__Data for analysis__:
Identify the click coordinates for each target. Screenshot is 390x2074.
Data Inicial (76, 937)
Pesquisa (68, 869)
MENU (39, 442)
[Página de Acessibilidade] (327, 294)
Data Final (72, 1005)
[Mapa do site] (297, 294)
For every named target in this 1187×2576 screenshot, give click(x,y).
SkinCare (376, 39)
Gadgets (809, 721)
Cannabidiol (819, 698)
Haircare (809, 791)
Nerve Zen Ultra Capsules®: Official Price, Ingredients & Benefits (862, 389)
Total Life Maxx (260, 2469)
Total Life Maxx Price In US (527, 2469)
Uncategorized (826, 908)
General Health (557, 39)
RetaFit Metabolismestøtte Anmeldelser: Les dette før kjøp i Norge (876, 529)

__Directions__: Reproduce the material above precisely, omitting nothing.

__Completed task__:
Identify the click coordinates for each target. Screenshot is 390x2074.
Data Inicial (76, 937)
Pesquisa (68, 869)
MENU (39, 442)
[Página de Acessibilidade] (327, 294)
Data Final (72, 1005)
[Mapa do site] (297, 294)
For every named target in this 1187×2576 screenshot, give click(x,y).
SkinCare (376, 39)
Gadgets (809, 721)
Cannabidiol (819, 698)
Haircare (809, 791)
Nerve Zen Ultra Capsules®: Official Price, Ingredients & Benefits (862, 389)
Total Life Maxx (260, 2469)
Total Life Maxx Price In US (527, 2469)
Uncategorized (826, 908)
General Health (557, 39)
RetaFit Metabolismestøtte Anmeldelser: Les dette før kjøp i Norge (876, 529)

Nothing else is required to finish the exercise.